### TASK ITEM
The listing below is to be copied exactly, with pictures excluded.

======== INFORMATION GIVEN

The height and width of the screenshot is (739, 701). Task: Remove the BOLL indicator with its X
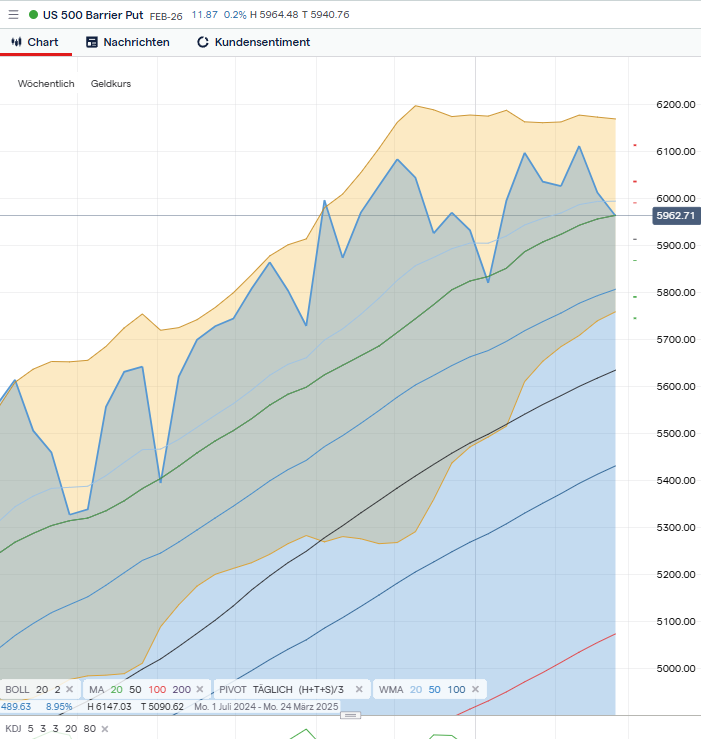point(69,690)
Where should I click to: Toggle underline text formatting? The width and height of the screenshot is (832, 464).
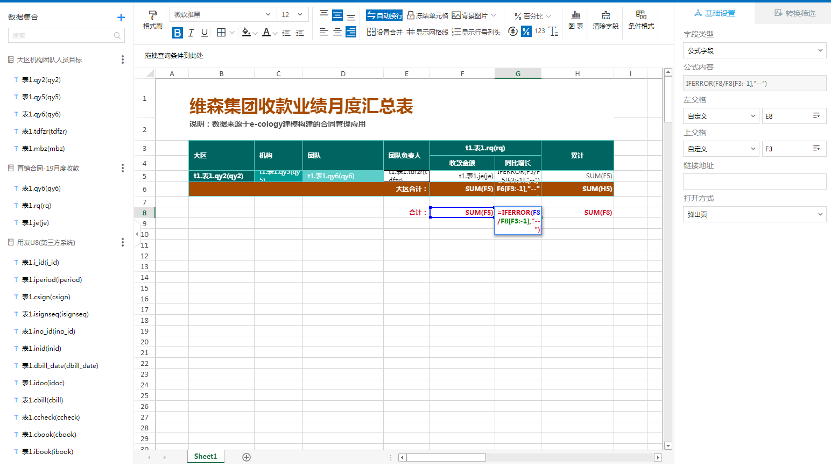coord(206,32)
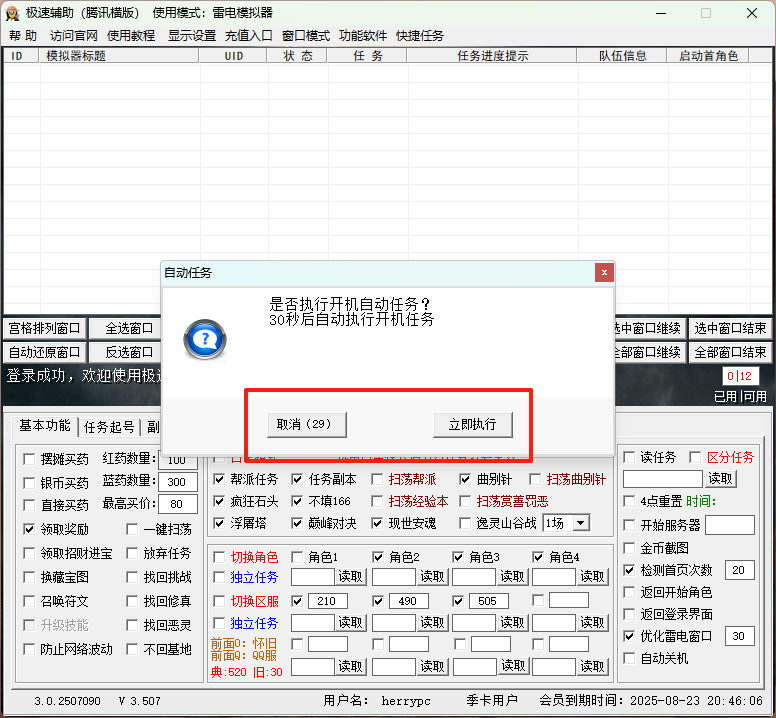
Task: Select the 基本功能 tab
Action: coord(45,426)
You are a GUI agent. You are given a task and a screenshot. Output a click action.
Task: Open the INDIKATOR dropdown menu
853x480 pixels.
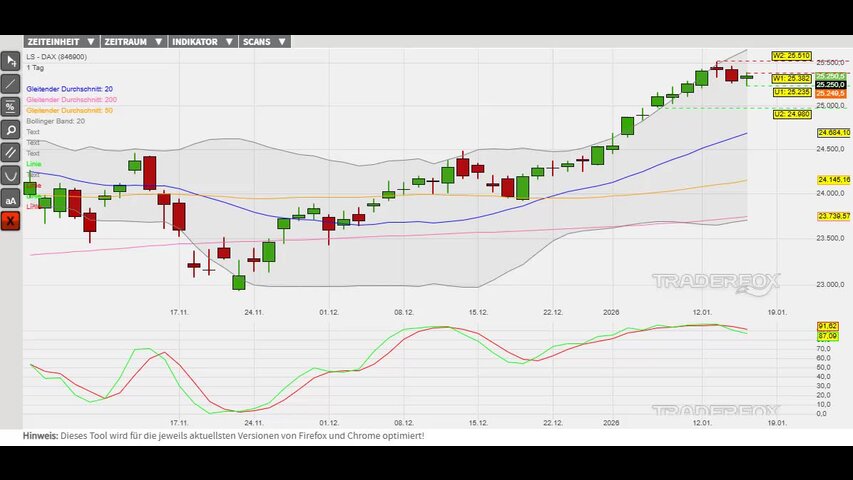[x=203, y=42]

================

### REPLY
The height and width of the screenshot is (739, 701). Task: Remove the BOLL indicator with its X
point(69,690)
Where should I click to: Toggle underline text formatting? The width and height of the screenshot is (832, 464).
coord(206,32)
Task: Select the 基本功能 tab
Action: coord(45,426)
You are a GUI agent. You are given a task and a screenshot. Output a click action.
Task: Open the INDIKATOR dropdown menu
853x480 pixels.
[x=203, y=42]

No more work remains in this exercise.